Work to do ->
• A. Reproduce the stretch of the C array tutorial from "Example: Expected Output" through "of this code.".
• B. Translate this sentence from the C array tutorial into French: "In this case, both first big and second big will have value 5."

— Start Document text —

Lets write a C program to find first and second biggest element/number in an array, without sorting it.

Related Read:
Find First and Second Biggest In An Array, Without Sorting It: C

Example: Expected Output

Enter 5 unique integer numbers
5
2
6
4
3
First Big: 6
Second Big: 5
array with size 5

Important Note:
This code only works for inputs which has unique integer numbers. If there are duplicate integer numbers which is biggest in the array, then it’ll show the same number for both first and second biggest element. We can fix it, but it’s out of scope of this problem statement. Just know the limitation of this code.

Ex: a[5] = {2, 4, 5, 3, 5};
In this case, both first big and second big will have value 5.

Video Tutorial: C Program To Find First and Second Biggest Element In An Array


[youtube https://www.youtube.com/watch?v=iBqz2ZmQHSE]

YouTube Link: https://www.youtube.com/watch?v=iBqz2ZmQHSE [Watch the Video In Full Screen.]

Source Code: C Program To Find First and Second Biggest Element In An Array

#include<stdio.h>

#define N 5

int main()
{
    int a[N], i, fbig, sbig;

    if(N < 3)
    {
        printf("Please have an array with at least 2 elements\n");
        return(0);
    }

    printf("Enter %d unique integer numbers\n", N);
    for(i = 0; i < N; i++)

— End Document text —
— Start Entries —

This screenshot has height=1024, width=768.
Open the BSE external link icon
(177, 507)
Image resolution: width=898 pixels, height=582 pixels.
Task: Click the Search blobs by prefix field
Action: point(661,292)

— End Entries —

Responses to the exercise ->
• A.
Example: Expected Output

Enter 5 unique integer numbers
5
2
6
4
3
First Big: 6
Second Big: 5
array with size 5

Important Note:
This code only works for inputs which has unique integer numbers. If there are duplicate integer numbers which is biggest in the array, then it’ll show the same number for both first and second biggest element. We can fix it, but it’s out of scope of this problem statement. Just know the limitation of this code.

• B. Dans ce cas, le premier plus grand et le second plus grand auront tous deux la valeur 5.